Stored records
==================================================
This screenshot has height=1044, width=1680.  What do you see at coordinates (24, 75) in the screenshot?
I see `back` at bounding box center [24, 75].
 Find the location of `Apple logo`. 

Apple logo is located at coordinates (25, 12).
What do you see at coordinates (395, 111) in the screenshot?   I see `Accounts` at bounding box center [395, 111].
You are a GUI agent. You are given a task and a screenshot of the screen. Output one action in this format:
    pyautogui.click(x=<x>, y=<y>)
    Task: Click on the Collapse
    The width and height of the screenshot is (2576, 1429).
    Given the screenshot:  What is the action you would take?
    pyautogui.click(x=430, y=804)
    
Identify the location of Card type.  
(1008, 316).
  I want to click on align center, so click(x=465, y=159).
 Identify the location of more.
==================================================
Written task
Rewrite the stretch of the data from the line containing "You are a GUI" through the end, substituting "Card number" for "Card type" and leaving everything else unchanged.

Full output
You are a GUI agent. You are given a task and a screenshot of the screen. Output one action in this format:
    pyautogui.click(x=<x>, y=<y>)
    Task: Click on the Collapse
    The width and height of the screenshot is (2576, 1429).
    Given the screenshot:  What is the action you would take?
    pyautogui.click(x=430, y=804)
    
Identify the location of Card number.  
(1008, 316).
  I want to click on align center, so click(x=465, y=159).
 Identify the location of more.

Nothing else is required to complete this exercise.